── STUDY MATERIAL

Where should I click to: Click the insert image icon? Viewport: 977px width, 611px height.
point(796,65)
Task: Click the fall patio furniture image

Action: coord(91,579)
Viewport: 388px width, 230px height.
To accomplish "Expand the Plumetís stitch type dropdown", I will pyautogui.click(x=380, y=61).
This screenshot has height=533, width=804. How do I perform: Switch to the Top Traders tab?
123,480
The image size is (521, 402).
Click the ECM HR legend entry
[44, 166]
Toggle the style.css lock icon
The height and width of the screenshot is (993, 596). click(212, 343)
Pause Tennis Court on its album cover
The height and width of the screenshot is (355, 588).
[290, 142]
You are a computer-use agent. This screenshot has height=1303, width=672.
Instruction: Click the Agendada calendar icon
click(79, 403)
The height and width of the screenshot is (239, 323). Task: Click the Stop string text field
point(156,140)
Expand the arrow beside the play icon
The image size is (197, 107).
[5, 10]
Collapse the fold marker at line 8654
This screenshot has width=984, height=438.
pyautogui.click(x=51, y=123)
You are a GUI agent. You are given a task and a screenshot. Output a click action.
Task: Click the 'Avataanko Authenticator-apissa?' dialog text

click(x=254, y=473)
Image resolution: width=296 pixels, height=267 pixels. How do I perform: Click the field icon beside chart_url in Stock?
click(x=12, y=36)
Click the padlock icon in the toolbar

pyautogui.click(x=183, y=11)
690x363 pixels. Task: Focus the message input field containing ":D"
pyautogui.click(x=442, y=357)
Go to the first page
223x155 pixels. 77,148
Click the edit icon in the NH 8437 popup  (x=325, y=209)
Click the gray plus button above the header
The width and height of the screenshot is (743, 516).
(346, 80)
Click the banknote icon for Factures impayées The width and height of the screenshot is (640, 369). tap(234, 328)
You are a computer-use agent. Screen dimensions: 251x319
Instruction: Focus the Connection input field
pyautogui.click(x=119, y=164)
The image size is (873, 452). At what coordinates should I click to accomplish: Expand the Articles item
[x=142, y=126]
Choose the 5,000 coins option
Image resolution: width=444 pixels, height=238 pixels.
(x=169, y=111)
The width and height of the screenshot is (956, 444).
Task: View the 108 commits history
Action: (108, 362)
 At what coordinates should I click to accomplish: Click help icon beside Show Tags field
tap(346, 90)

────

> [PROBLEM DETAILS]
Wherever the string "computer" appears in the records, copy the whole line.

> [RESULT FOR THIS EXERCISE]
You are a computer-use agent. This screenshot has height=1303, width=672.
You are a computer-use agent. Screen dimensions: 251x319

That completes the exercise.